**Given instruction:**
Echo every line from the one containing "Expand Show More on Get contents action" through the one containing "Looking at the screenshot, I should point(253,219).", inclusive, copying each without change.

**Task inputs:**
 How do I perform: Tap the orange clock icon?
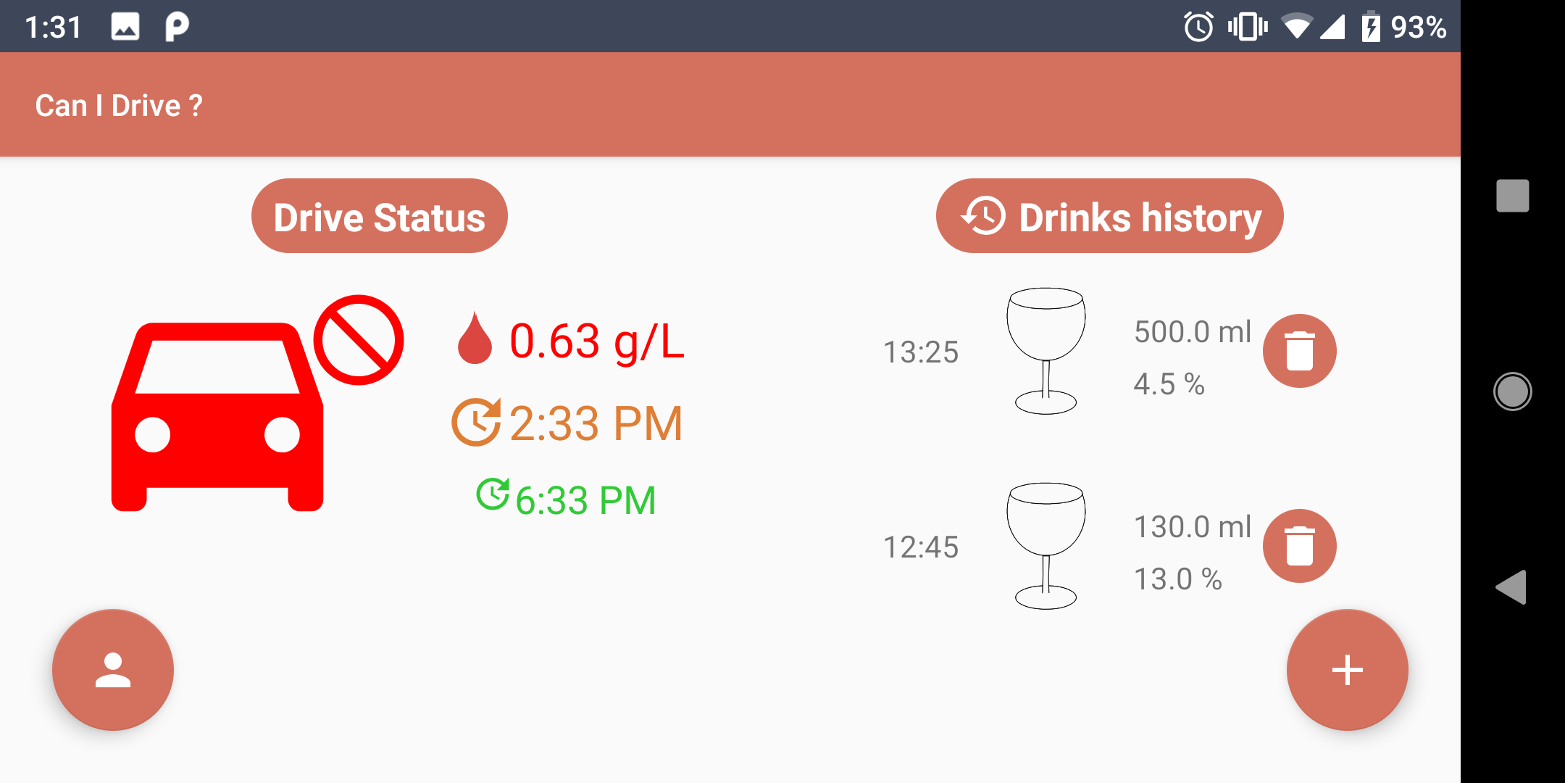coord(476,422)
---
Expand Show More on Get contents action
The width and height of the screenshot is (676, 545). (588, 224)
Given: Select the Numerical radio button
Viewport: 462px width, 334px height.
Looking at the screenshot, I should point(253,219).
---
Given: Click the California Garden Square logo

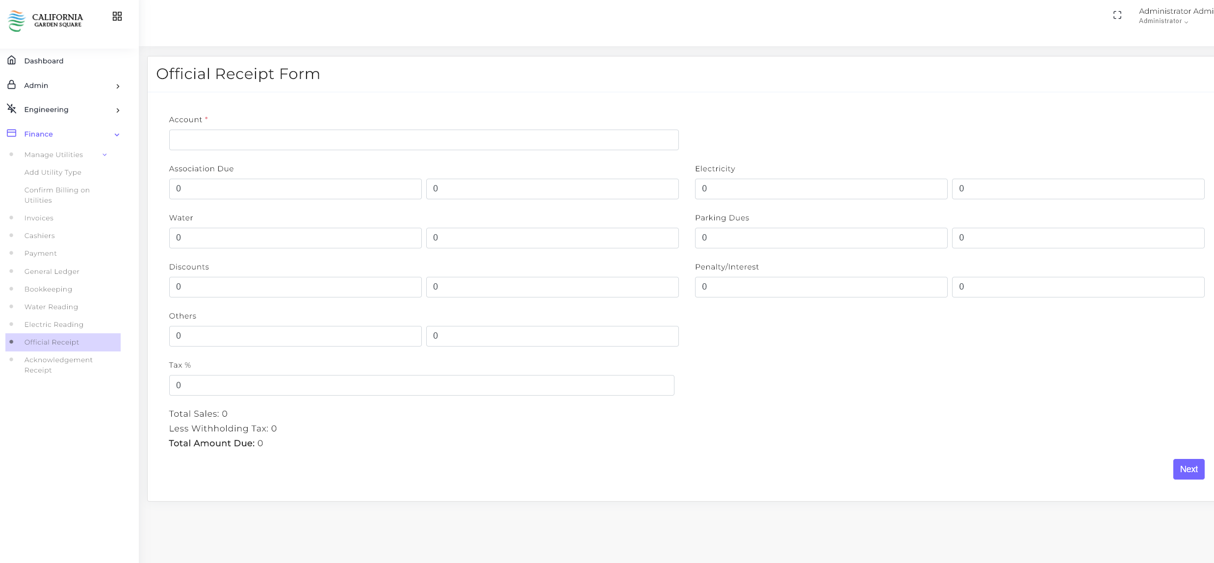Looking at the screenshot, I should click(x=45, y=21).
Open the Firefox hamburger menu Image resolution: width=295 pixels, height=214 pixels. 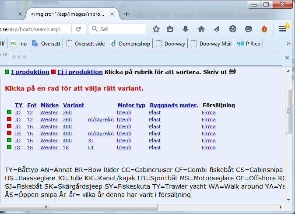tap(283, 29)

**Output for this task:**
Expand Show More on Get contents action
The width and height of the screenshot is (676, 545). (588, 224)
Given: Select the Numerical radio button
Viewport: 462px width, 334px height.
Looking at the screenshot, I should point(253,219).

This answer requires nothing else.